■ **提示文**
↓
2017-01-24 09:01:05 | 独学

 124. アルファ碁VS李世乭 (2016年7月 ホン・ミンピョ/キム・ジノ著)

 本書は、コンピュータプログラムのアルファ碁と韓国の世界的プロ棋士である李世乭(イ・セドル)との対局を本にしたものですが、囲碁の本としても、人工知能の本としても、対戦記としても、一級であると考えますので、紹介いたします。

 私は、人工知能に関する本を30年以上前から、数十冊は読んできましたがなかなか良い本には出あえませんでした。まず人工知能は分野が広く、それぞれが勝手に思い描く、人工知能でした。

 私が興味を持ちましたのは、翻訳、ゲーム、医療診断、教育(学習)の分野です。しかし、本当に実績のある人は、そのノウハウは公開しません。素人に不向きな数式の羅列や、人工知能のキーテクノロジーについて、触れられていなかったり、……でした。

 本書は、人工知能の本としても、ベストです。さらには、人間と人工知能がどのように共存すべきかについても、一石を投じています。単にプロ棋士の問題だけでなく、私のような囲碁初心者であっても、人工知能とどのように向き合えばよいか。

 例えば、ちょっとした計算であるとか、ちょっとした記憶であるとか、電卓や電子辞書にもかないませんが、私たちはそれらを自分の脳の延長として、活用してます。さらには、私たちの知能とは何かについて、問い直すヒントになると思います。


 『 人工知能囲碁プログラムである(アルファ碁)が、世界で初めてプロ棋士のファン・フィ二段を相手に5対0で完勝した。そして、世界最強のイ・セドル九段に挑戦状を出したと聞いて、私は驚愕した。

 Crazy Stone や Zen のような現在最強の人工知能囲碁プログラムも、せいぜいアマ五~六段レベルにすぎない。それがある日突然、囲碁プロ棋士を制して、それどころか最強のプロ棋士に挑戦状を出すほど急成長したことが信じられなかった。

 「(アルファ碁)がファン・フィ二段と対局したあと、さらに強くなっていたとしても、イ・セドルに勝つのは難しいだろう」という世間の評価に対して、アルファ碁を開発した、グーグル・ディープマインドのハサビス代表はこのように述べた。

 「彼らはプログラマではない( They are not programmers! )」 この発言は、自分たちはプログラマであり、プログラマとして、今回の対局で勝利することをすでに検証したから挑戦するという意味だ。

 アルファ碁は、イ・セドル九段と闘うためだけではなく、圧倒的な勝利を全世界に認めてもらうためにソウルにやって来た!彼らのこの信じられないほどの自信は、いったいどこから出てきたのか。
↑
(抽出データ)
↓
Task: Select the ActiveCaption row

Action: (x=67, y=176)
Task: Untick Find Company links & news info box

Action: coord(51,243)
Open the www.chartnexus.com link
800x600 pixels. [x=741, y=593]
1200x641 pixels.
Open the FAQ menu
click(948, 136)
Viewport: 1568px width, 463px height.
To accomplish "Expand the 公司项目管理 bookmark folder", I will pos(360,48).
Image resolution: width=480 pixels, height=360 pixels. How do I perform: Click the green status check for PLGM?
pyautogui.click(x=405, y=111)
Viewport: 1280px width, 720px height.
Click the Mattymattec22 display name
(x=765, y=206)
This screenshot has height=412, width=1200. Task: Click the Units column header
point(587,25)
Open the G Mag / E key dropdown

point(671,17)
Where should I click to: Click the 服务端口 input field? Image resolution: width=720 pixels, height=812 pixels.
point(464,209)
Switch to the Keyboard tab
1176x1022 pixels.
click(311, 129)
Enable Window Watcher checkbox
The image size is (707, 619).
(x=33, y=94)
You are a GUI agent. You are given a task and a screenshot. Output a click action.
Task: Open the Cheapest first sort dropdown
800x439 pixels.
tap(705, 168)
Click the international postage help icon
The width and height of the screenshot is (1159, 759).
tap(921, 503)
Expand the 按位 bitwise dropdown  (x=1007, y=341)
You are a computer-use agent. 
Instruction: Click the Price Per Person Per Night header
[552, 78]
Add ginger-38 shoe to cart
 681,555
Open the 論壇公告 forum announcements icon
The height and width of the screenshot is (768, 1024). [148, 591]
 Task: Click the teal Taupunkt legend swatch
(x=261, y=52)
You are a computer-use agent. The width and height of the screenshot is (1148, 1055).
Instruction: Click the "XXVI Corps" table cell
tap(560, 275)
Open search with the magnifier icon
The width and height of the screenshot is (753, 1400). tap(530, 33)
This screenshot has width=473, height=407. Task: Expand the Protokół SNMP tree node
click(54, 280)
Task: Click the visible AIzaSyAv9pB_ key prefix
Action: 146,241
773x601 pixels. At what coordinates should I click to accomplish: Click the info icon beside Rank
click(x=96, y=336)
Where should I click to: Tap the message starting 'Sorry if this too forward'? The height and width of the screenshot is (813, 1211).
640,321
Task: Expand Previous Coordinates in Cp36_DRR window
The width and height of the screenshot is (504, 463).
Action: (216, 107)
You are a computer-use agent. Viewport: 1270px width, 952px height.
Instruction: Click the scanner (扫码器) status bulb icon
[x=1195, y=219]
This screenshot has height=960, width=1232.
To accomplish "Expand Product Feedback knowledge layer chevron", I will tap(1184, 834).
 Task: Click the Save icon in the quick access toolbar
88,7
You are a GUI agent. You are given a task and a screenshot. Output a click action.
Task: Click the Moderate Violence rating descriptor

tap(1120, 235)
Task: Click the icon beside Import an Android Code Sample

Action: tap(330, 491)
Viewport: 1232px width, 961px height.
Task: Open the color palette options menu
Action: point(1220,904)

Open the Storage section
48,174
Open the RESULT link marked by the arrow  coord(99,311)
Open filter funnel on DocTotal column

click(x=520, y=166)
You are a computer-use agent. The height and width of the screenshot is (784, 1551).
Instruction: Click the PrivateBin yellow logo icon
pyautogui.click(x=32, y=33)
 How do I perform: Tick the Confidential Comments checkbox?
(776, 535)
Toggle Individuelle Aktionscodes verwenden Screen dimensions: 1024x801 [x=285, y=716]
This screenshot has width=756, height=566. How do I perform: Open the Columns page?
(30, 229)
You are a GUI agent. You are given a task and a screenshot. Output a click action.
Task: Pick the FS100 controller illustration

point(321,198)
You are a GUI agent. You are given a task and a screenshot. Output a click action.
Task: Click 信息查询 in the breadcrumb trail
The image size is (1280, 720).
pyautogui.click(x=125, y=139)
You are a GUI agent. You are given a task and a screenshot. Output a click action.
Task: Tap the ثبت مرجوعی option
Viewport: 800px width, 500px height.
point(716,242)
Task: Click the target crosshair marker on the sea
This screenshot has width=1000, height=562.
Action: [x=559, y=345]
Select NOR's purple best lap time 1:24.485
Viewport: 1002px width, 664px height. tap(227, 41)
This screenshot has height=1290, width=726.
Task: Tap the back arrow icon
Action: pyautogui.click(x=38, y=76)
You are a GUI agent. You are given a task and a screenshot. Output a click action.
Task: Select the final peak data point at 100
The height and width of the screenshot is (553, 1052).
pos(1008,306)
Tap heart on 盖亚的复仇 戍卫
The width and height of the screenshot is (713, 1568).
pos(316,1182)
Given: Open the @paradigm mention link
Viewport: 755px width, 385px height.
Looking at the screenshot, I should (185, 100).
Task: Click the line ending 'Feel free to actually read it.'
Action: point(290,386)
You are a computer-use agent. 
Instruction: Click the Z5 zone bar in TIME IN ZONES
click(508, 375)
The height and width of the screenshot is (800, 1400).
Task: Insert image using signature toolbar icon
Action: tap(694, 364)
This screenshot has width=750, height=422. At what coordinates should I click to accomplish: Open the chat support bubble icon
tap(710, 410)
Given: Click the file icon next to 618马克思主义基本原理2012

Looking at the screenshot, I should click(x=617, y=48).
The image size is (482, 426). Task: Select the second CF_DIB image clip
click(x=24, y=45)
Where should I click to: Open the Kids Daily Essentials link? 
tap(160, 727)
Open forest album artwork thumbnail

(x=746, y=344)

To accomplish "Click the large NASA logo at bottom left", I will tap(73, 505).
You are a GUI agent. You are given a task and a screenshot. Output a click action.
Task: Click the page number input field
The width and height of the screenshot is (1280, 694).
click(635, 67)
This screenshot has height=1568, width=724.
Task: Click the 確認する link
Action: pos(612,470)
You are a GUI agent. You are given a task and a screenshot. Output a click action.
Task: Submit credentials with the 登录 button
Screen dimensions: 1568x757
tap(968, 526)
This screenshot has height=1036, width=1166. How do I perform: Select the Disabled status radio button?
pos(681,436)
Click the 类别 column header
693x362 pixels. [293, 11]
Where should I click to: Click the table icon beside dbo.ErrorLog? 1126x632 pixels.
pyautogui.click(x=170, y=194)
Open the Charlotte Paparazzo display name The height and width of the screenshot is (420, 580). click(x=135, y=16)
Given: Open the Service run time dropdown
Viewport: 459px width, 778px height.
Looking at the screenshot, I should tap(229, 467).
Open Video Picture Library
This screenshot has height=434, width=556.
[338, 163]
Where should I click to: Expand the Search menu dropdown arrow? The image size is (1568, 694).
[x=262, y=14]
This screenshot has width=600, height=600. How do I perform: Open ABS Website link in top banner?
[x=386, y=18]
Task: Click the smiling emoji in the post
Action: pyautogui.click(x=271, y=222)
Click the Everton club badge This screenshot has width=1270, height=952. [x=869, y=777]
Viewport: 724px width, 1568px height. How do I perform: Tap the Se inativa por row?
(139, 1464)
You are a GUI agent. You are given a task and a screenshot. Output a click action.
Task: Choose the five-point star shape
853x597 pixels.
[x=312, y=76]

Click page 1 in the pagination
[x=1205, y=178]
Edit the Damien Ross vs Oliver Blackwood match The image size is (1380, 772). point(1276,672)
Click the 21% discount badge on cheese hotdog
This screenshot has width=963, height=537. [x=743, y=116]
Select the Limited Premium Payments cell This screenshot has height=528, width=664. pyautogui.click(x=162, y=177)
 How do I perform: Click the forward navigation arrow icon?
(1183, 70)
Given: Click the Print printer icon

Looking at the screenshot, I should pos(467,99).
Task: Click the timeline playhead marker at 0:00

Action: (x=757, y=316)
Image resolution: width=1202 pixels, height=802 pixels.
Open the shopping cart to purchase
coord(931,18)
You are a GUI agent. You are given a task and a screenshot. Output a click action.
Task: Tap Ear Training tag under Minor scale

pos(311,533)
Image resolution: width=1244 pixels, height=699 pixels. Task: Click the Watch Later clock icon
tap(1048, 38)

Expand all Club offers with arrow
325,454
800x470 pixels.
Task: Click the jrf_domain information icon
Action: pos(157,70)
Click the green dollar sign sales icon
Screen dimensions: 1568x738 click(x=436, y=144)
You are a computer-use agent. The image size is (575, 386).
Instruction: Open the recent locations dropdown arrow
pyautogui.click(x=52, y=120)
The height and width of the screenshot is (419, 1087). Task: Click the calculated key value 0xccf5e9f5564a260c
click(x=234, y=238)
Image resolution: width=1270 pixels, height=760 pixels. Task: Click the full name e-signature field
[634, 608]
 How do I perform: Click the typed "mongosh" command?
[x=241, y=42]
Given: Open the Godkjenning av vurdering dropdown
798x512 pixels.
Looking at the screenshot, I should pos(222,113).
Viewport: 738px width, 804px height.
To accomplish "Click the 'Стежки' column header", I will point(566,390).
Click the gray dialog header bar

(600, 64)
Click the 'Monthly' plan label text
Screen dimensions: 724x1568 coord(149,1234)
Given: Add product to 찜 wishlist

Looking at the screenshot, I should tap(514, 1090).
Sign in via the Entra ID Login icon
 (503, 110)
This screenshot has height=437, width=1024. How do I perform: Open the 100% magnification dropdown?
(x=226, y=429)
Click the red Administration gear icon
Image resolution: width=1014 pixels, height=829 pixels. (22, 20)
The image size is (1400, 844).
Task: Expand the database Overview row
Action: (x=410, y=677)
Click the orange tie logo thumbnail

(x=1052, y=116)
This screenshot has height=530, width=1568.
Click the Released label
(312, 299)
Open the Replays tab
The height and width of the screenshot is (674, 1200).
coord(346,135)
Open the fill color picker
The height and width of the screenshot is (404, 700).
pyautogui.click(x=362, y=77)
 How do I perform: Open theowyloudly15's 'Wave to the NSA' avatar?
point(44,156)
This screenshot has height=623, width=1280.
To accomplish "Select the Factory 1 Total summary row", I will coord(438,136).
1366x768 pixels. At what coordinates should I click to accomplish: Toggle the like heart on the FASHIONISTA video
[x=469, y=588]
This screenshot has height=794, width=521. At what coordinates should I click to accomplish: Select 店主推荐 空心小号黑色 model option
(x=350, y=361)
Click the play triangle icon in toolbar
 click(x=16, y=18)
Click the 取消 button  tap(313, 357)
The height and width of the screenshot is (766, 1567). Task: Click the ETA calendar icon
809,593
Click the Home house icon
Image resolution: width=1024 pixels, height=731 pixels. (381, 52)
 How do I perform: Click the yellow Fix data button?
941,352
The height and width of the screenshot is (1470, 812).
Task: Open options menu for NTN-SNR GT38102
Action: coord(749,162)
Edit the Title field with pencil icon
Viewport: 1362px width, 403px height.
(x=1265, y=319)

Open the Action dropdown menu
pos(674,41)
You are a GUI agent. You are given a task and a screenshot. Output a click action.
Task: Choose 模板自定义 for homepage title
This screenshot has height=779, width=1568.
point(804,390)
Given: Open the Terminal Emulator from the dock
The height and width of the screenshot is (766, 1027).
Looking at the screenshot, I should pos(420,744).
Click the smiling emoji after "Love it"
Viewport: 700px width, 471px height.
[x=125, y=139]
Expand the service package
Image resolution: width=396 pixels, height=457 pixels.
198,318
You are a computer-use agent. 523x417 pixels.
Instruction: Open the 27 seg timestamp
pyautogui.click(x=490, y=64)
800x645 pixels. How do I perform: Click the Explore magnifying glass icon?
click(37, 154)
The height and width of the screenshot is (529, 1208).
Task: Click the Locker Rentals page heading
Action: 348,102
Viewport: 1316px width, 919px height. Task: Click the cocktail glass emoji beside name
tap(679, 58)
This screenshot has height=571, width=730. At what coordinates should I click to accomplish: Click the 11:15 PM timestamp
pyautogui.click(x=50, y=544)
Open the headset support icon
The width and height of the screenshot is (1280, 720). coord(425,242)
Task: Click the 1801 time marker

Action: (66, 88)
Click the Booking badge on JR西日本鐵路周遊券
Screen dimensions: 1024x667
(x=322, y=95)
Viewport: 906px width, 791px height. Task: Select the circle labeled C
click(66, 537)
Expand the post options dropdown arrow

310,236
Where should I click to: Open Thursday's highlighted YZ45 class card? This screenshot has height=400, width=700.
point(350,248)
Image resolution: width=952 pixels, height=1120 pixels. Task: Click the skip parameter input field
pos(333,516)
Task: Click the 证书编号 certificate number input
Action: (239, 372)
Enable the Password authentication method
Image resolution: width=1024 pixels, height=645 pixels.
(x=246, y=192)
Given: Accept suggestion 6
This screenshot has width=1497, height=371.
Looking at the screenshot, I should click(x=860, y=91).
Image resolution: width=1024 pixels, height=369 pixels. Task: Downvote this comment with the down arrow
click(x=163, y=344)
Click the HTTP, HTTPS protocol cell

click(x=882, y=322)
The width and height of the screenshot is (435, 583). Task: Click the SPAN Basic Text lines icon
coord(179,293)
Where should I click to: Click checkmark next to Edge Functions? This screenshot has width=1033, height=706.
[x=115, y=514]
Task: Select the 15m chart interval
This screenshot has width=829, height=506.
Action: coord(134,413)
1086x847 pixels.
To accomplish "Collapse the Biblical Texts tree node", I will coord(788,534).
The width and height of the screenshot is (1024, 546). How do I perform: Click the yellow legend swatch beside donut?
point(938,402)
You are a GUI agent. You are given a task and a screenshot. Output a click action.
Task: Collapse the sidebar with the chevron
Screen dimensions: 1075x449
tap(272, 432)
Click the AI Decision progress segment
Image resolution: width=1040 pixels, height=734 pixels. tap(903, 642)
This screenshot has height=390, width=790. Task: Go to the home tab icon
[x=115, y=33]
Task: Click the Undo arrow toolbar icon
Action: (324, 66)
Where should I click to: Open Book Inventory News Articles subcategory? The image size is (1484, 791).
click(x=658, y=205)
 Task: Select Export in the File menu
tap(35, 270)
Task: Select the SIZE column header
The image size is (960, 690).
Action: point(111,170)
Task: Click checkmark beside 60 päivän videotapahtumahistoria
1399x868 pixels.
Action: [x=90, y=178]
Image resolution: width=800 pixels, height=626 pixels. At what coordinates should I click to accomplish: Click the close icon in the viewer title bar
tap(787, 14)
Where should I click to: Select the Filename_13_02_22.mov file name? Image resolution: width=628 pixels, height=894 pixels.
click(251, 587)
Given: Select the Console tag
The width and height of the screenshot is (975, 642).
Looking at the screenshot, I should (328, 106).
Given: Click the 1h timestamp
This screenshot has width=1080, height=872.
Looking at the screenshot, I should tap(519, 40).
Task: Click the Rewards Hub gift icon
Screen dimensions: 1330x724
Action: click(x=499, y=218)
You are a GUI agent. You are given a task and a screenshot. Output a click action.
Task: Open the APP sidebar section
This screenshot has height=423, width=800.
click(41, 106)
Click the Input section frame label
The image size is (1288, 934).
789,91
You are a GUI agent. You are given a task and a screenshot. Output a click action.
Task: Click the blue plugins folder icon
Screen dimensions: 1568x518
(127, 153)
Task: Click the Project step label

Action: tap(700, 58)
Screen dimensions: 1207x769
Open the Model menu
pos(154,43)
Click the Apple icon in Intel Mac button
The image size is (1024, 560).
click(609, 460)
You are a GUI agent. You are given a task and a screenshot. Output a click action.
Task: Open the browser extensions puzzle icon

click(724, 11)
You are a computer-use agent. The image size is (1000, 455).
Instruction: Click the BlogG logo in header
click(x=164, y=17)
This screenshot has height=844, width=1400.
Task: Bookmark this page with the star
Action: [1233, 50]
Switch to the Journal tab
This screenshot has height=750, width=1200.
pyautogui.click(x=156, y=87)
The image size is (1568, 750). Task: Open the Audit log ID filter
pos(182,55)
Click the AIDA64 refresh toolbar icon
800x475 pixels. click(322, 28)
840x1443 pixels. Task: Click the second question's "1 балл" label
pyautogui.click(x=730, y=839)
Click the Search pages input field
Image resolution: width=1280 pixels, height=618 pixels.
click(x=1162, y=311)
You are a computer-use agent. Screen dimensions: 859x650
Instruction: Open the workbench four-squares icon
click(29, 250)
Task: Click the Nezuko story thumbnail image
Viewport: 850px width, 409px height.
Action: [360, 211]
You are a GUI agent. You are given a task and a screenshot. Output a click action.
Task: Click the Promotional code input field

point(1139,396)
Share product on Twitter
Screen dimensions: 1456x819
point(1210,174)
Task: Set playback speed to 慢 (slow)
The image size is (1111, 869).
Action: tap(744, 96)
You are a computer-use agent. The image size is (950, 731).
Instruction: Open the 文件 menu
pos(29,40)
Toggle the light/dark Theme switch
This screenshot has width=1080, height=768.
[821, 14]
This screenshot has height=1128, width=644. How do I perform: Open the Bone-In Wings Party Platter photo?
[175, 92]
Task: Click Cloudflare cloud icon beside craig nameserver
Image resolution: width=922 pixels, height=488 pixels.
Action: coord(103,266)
↑
■ **課題**
提示文のうち、「Crazy Stone や」から始まり「ったいどこから出てきたのか。」で終わる部分を、一字一句変えずに書き写しなさい。 解答には提示文のみを用いること。

■ **解答欄**
Crazy Stone や Zen のような現在最強の人工知能囲碁プログラムも、せいぜいアマ五~六段レベルにすぎない。それがある日突然、囲碁プロ棋士を制して、それどころか最強のプロ棋士に挑戦状を出すほど急成長したことが信じられなかった。

 「(アルファ碁)がファン・フィ二段と対局したあと、さらに強くなっていたとしても、イ・セドルに勝つのは難しいだろう」という世間の評価に対して、アルファ碁を開発した、グーグル・ディープマインドのハサビス代表はこのように述べた。

 「彼らはプログラマではない( They are not programmers! )」 この発言は、自分たちはプログラマであり、プログラマとして、今回の対局で勝利することをすでに検証したから挑戦するという意味だ。

 アルファ碁は、イ・セドル九段と闘うためだけではなく、圧倒的な勝利を全世界に認めてもらうためにソウルにやって来た!彼らのこの信じられないほどの自信は、いったいどこから出てきたのか。